Assignment »
The word "computer" may appear in some lines of the data; copy every such line.
▼
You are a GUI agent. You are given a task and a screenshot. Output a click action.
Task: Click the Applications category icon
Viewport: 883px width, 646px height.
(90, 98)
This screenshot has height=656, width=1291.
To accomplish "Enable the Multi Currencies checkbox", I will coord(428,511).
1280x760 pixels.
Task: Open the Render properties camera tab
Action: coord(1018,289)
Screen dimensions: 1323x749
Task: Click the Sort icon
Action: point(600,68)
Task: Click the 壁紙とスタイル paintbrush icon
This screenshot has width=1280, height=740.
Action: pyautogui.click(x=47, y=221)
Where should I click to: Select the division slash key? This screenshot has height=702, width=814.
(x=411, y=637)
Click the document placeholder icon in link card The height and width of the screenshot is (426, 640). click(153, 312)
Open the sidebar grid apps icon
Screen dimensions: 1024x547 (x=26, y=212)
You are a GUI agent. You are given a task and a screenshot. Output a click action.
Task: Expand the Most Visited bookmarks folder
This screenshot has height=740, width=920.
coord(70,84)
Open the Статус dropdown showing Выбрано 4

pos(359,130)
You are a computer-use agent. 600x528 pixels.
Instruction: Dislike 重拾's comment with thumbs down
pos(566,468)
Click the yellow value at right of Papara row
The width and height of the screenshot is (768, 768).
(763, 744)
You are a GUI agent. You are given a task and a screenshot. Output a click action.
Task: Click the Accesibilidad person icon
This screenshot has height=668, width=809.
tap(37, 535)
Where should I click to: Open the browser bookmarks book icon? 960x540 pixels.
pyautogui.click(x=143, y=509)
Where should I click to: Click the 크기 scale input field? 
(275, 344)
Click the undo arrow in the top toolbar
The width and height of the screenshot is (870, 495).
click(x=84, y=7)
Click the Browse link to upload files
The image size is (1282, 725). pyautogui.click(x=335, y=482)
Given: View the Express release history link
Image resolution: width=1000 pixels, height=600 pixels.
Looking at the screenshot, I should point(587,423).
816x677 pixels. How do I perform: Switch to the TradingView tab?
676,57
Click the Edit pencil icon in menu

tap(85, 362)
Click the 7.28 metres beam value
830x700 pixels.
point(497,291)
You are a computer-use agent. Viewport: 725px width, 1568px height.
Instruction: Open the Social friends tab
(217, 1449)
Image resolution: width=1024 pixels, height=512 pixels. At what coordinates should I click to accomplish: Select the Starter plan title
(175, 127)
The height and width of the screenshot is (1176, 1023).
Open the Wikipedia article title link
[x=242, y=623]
▲
Exercise response »
You are a computer-use agent. 600x528 pixels.
You are a computer-use agent. Viewport: 725px width, 1568px height.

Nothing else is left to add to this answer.